***** EXTRACT PROVIDED

The research article, due to appear in the 15 November issue of the journal, has been published early because of its potential clinical implications.
In the paper, it was determined whether treatment during the acute phase of hepatitis C could prevent the development of chronic infection.
Between 1998 and 2001, 44 patients (mean age 36 years, 25 women) throughout Germany who had acute hepatitis C were identified.
Patients received 5 million U of interferon alfa-2b subcutaneously daily, for 4 weeks and then three times per week, for another 20 weeks.
|98% of patients had no HCV RNA after interferon alfa-2b therapy.
| New England Journal of Medicine |
Serum HCV RNA levels were measured before and during therapy, and 24 weeks after the end of therapy.
Of the 44 patients, 9 became infected with HCV through intravenous drug use, 14 through a needle-stick injury, 7 through medical procedures, and 10 through sexual contact. The mode of infection could not be determined in 4.

**********

• EXERCISE INSTRUCTIONS
(a) In the hepatitis C study summary, how many of the 44 patients became infected through a needle-stick injury?
(b) Using the hepatitis C study summary, explain why the research article was published before its 15 November issue date.
(c) Write what follows in the hepatitis C study summary after its final sentence.

***** EXTRACTED ENTRIES

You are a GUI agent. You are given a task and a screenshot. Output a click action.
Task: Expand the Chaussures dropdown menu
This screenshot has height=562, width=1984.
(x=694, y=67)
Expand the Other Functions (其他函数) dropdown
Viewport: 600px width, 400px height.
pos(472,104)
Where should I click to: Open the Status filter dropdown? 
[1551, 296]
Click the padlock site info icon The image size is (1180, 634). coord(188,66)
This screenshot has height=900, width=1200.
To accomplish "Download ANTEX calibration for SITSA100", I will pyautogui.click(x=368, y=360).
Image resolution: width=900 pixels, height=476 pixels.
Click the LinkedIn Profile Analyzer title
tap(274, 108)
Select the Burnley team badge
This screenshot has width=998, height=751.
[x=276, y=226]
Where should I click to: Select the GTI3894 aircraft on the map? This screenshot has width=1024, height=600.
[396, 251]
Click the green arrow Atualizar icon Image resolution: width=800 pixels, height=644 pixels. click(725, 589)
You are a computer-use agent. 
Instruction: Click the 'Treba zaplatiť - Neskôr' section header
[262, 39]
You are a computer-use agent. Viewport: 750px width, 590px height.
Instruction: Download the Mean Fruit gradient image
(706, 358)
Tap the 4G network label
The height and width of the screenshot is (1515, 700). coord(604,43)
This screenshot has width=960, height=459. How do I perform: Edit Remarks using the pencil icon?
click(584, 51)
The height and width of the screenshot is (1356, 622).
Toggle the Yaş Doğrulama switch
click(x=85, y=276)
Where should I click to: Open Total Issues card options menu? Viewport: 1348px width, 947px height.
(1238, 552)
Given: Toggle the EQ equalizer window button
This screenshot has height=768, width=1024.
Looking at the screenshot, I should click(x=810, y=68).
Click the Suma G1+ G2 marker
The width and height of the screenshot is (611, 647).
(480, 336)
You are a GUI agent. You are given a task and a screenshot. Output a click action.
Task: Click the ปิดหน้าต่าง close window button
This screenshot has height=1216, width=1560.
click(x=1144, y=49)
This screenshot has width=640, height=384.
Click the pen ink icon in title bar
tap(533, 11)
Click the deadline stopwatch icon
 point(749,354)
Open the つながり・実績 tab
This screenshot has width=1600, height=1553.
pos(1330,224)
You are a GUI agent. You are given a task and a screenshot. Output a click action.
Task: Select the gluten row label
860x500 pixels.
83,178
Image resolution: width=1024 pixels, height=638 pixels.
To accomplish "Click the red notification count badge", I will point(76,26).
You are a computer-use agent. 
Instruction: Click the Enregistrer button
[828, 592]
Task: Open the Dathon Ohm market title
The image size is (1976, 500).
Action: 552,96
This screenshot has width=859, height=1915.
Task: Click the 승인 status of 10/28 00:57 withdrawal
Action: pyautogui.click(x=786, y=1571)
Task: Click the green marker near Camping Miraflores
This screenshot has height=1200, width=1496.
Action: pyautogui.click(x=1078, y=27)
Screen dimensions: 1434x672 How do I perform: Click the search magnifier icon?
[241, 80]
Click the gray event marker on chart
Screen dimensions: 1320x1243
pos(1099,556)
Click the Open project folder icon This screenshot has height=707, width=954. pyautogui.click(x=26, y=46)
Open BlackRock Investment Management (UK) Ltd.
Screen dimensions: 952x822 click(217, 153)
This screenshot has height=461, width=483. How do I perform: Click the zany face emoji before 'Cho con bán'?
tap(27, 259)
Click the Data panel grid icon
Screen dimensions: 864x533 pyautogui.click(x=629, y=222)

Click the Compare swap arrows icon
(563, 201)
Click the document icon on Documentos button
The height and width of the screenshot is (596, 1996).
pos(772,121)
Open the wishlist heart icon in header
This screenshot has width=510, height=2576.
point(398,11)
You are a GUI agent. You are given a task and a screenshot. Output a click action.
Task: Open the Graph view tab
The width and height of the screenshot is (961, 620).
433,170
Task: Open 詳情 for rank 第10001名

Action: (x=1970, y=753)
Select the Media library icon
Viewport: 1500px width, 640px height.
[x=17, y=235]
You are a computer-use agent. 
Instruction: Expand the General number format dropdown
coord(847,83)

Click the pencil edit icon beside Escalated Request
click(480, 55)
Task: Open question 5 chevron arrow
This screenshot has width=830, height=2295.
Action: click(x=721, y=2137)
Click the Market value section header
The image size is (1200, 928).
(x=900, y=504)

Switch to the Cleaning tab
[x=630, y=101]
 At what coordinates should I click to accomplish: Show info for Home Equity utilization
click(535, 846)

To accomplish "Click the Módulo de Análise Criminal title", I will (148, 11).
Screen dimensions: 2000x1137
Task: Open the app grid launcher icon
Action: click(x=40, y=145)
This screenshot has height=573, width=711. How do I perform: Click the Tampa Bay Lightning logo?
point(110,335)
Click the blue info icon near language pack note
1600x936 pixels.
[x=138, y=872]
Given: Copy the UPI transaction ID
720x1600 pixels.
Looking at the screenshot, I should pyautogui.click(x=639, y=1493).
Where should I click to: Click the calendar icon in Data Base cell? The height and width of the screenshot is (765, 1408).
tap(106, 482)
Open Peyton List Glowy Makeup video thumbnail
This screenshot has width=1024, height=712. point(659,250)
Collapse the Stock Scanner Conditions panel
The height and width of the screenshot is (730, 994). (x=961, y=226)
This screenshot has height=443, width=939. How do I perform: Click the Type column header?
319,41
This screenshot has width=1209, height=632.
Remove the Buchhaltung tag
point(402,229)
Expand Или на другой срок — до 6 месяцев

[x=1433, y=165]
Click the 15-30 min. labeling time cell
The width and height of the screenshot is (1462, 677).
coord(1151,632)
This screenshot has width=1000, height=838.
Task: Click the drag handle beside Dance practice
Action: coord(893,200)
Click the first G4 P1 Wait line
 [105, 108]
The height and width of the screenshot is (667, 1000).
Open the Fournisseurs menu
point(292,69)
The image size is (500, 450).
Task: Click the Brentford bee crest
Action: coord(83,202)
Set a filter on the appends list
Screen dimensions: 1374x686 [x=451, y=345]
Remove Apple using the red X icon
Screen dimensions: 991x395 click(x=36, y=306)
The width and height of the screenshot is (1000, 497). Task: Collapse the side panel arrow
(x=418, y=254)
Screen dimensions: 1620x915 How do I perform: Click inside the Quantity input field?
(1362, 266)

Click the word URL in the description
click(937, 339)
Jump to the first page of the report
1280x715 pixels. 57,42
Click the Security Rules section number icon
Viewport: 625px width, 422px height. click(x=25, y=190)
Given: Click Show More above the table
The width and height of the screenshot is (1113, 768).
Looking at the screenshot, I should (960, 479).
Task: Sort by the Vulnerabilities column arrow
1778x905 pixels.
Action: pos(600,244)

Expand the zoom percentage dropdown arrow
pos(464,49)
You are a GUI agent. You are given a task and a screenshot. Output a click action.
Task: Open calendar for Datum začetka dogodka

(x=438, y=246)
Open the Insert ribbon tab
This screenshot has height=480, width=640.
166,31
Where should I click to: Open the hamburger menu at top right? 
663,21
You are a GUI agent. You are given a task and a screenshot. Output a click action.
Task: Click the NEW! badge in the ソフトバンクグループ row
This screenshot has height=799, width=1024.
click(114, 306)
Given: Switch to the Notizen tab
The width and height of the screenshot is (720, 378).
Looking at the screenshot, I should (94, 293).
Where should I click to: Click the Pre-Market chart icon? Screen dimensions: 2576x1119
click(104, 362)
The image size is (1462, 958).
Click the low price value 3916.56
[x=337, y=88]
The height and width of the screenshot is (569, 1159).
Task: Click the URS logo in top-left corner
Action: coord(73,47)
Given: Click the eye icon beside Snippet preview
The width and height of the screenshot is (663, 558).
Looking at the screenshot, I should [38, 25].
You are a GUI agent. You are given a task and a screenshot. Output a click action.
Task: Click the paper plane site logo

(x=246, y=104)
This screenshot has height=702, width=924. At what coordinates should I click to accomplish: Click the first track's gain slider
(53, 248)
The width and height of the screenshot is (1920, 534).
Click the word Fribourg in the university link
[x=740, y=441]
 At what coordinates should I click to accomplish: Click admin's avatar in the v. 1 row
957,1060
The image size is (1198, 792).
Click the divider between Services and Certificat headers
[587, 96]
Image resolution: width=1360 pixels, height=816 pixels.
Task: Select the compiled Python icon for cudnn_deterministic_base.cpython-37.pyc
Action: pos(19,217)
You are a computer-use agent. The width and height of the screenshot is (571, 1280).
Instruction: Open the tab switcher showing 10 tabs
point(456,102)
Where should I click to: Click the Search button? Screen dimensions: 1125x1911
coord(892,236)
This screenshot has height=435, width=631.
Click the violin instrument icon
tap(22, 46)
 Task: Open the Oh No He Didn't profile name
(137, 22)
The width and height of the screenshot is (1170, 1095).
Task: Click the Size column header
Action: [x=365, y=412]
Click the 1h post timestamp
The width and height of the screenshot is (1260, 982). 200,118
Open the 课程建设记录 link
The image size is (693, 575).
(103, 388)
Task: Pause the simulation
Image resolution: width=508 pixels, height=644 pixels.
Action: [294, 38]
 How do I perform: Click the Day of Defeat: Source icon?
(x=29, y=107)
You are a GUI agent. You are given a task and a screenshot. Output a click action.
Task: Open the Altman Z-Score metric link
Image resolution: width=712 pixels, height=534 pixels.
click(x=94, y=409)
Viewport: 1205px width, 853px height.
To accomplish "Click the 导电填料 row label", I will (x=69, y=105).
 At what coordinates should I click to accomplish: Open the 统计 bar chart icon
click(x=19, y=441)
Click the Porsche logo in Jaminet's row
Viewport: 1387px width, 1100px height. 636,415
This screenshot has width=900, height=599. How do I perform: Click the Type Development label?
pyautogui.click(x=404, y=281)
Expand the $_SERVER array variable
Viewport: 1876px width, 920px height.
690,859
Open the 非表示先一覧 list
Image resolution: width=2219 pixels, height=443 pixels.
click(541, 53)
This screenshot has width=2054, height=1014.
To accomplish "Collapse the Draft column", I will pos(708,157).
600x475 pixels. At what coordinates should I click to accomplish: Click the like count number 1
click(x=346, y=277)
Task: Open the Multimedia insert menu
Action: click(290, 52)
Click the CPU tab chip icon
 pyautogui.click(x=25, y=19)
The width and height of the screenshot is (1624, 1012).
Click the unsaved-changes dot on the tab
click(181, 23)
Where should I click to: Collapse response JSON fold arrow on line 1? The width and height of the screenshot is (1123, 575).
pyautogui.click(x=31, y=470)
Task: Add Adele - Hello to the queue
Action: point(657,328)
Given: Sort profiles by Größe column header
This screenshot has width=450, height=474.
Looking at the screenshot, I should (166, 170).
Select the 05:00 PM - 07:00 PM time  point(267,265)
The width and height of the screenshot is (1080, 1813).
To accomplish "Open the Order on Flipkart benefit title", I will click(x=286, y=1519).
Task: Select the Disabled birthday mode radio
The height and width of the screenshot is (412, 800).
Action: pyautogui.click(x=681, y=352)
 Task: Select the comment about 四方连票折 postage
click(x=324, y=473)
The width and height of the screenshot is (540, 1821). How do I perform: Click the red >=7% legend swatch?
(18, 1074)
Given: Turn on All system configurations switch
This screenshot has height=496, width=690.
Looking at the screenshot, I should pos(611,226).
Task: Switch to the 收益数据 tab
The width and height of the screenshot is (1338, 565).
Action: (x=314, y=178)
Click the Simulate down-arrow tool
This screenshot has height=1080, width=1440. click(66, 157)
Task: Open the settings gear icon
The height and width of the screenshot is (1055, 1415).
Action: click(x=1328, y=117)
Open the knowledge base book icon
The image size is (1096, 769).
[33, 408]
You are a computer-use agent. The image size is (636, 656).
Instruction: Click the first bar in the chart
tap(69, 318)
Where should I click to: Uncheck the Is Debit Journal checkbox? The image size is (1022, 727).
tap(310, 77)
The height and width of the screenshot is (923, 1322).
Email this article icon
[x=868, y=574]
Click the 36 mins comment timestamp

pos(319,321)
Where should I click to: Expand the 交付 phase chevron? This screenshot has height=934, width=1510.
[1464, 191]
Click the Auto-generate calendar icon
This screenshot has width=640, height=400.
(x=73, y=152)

**********

• TASK RESPONSES
(a) 14 patients

(b) It was published early because of its potential clinical implications.

(c)
The researchers found that the average time from infection to the first signs or symptoms of hepatitis was 54 days. The average time from infection until the start of therapy was 89 days.
At the end of both therapy and follow-up, 42 of the 43 patients who completed follow-up (98%) had undetectable levels of HCV RNA in serum. They also had normal serum alanine aminotransferase levels.
Levels of HCV RNA became undetectable after an average of 3.2 weeks of treatment.
Therapy was well tolerated in all but 1 patient, who stopped therapy after 12 weeks because of side-effects.
Dr Elmar Jaeckel and colleagues concluded from the study that the treatment of acute hepatitis C with interferon alfa-2b prevents chronic infection.